Como estúpidos, pero también como cómplices, permanecemos ajenos al derrumbamiento de lo poco que tenemos e imploramos con urgencia que las armas nos defiendan (de nosotros mismos). Nadie convoca a los políticos, aquellos dirigentes a quienes pusimos en sus manos las verdaderas armas contra la pobreza y la inequidad, porque sabemos que ellos lideran la podredumbre.
Definitivamente no hay otro camino: dejemos de marchar y de protestar solamente para solicitar la muerte de algunas reformas, la concesión de una renta básica, el otorgamiento de privilegios e incluso por menos impuestos. Pidamos primero por un cambio de nuestros dirigentes y de sus instituciones que ya no son las nuestras: nuevas reglas para la próximas elecciones del Congreso.
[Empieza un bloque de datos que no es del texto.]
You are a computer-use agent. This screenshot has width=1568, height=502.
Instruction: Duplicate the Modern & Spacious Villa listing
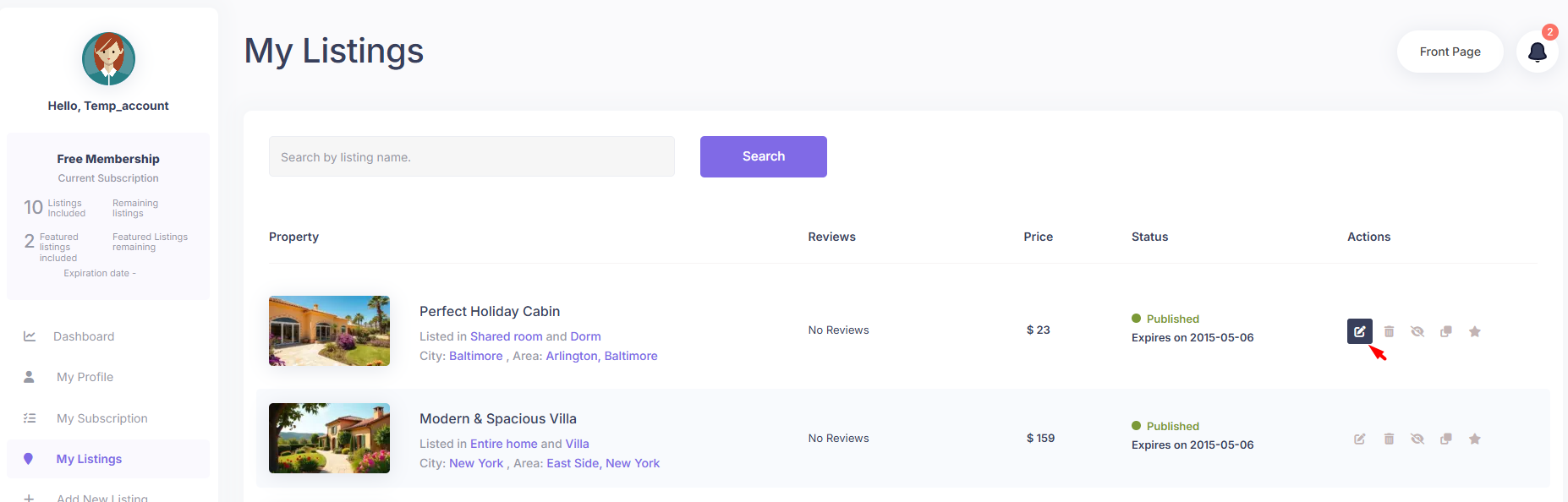1446,439
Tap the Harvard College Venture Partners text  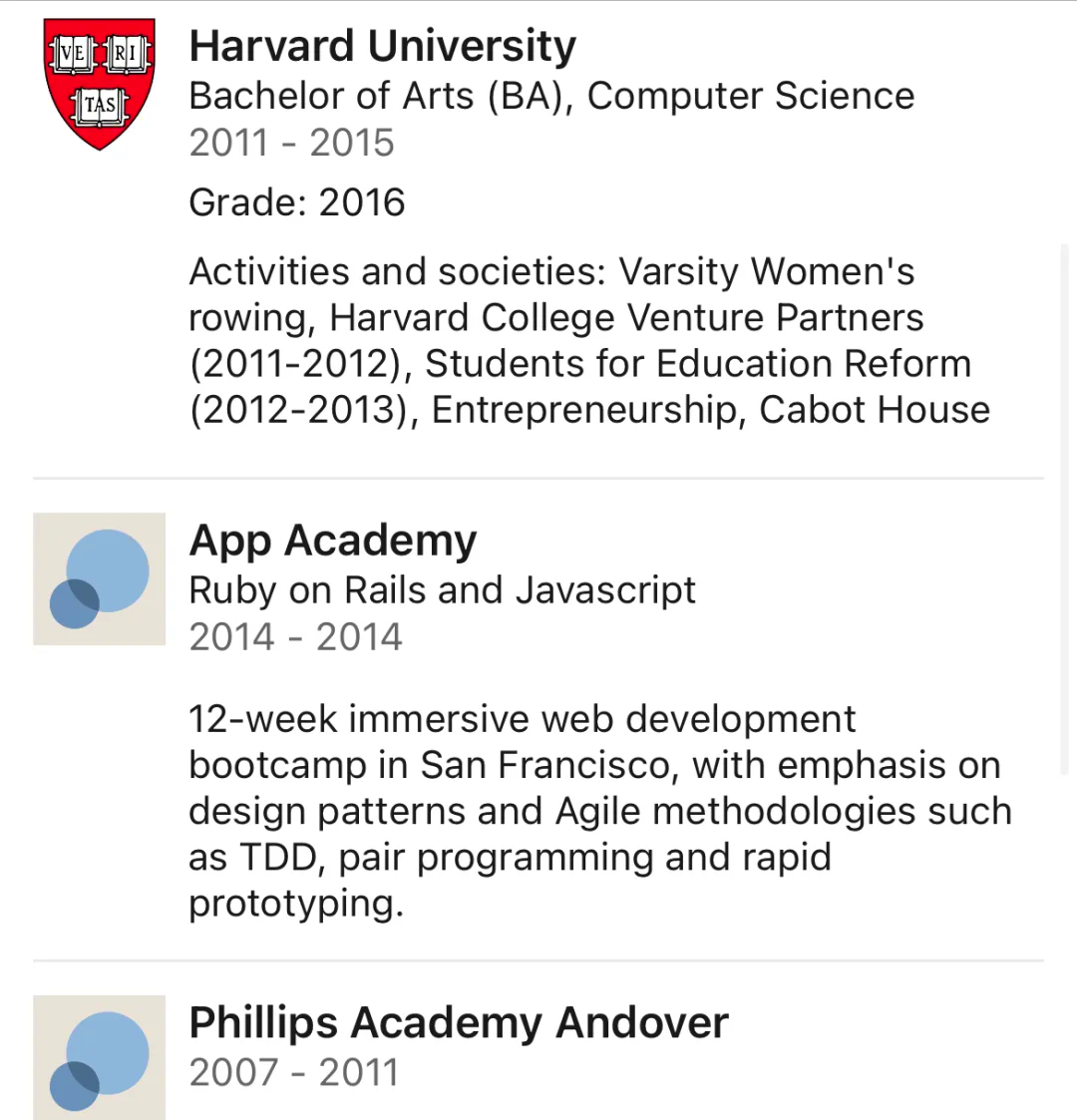coord(626,318)
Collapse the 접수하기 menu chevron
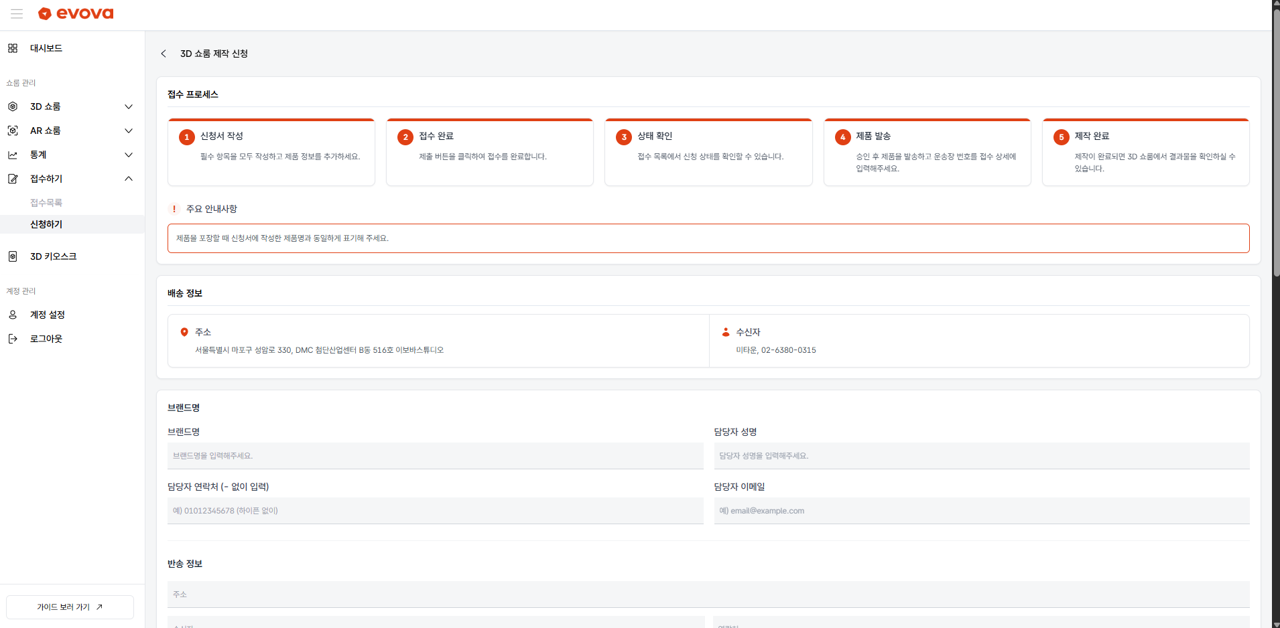 pyautogui.click(x=128, y=179)
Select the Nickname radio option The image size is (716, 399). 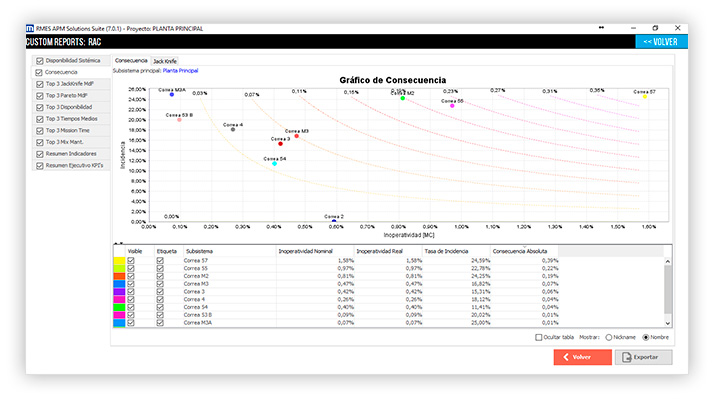pos(609,337)
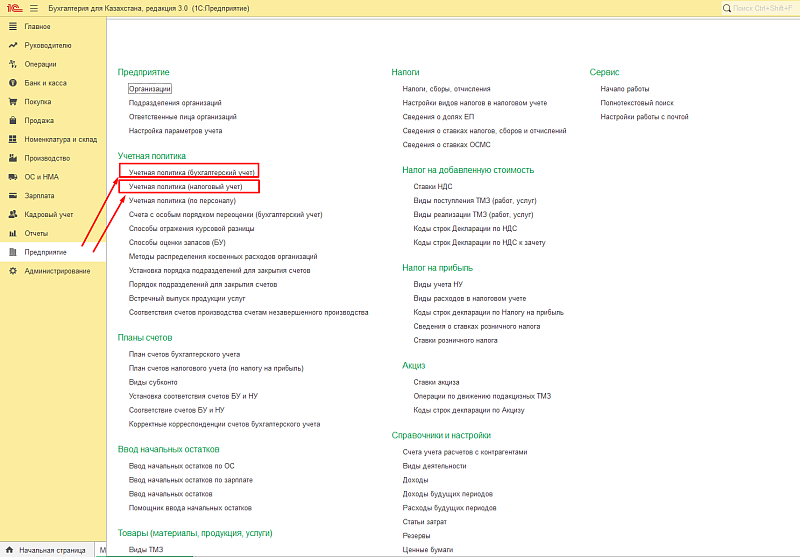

Es triste ver cómo hoy lloramos por leche derramada aún cuando todos sabíamos que se iba a derramar. Cómo sociedad no sancionamos al ladrón. El contratista que se hizo rico a costas del estado todos le van a las fiestas, nos resentimos más por no ser invitados, que indignarnos porque semejante cafre célebre sus robos.
Los gobernantes son el reflejo de sus electores, he escuchado con frecuencia. También que si la materia prima de Colombia, que somos nosotros, no cambia, difícilmente podrá salir un buen resultado. Estoy muy de acuerdo con sus apreciaciones, si miro con sus mismos ojos. También hay otras miradas que nos permitirían observar diferentes causas del caos, especialmente en los tiempos actuales donde encontramos denominadores comunes en toda latinoamérica: nada de esto es espontáneo o improvisado, el modus operandi es evidente, y si bien hay una proclividad al conflicto originado en el sustento histórico que se menciona en la columna y con el que coincido, también es cierto que siempre, siempre, siempre, hay manera de cambiar las cosas. Propongo acciones a presente y a futuro, preventivas y correctivas, enraizadas en eso: acuerdos en lo fundamental, aglomerando todos los puntos que, en la diferencia, tengamos en común, lo que nos unifique e inspire a construir el país soñado donde todos quepamos, contando con que uno de los pilares fundamentales, determinantes, es la educación, pero no solo la educación del intelecto y la ciencia, muy importante, sino (más importante aún), también la educación del ser. Empezando a mejorar la materia prima de nuestro país (nosotros mismos), podremos dejar, al menos, un camino marcado para que nuestros hijos puedan, no solo participar de estas causas, sino heredarlas a nuestros descendientes. Que el pasado nos informe pero que no nos determine, aún estamos jóvenes, aún podremos saborear pequeñas, medianas y grandes victorias.
Leyendo su columna regresa a mi memoria la época del gobernante cercano que era usted a la comunidad El plan de acción comunitario con el cual hizo muchas obras en barrios y veredas de Pereira ay tiempos aquellos que no hemos hemos vuelto a ver
El efecto como descrito. La causa: más de 50 anos deuna clase política corrupta, ladrona, cohechera, bandida y sinvergüenza.
La solución está siempre en la eliminación de la causa. Cómo se hace?
Respetado Columnista: admiración ante argumentos tan válidos y sólidos.
Y la conclusión en su último párrafo: contundente.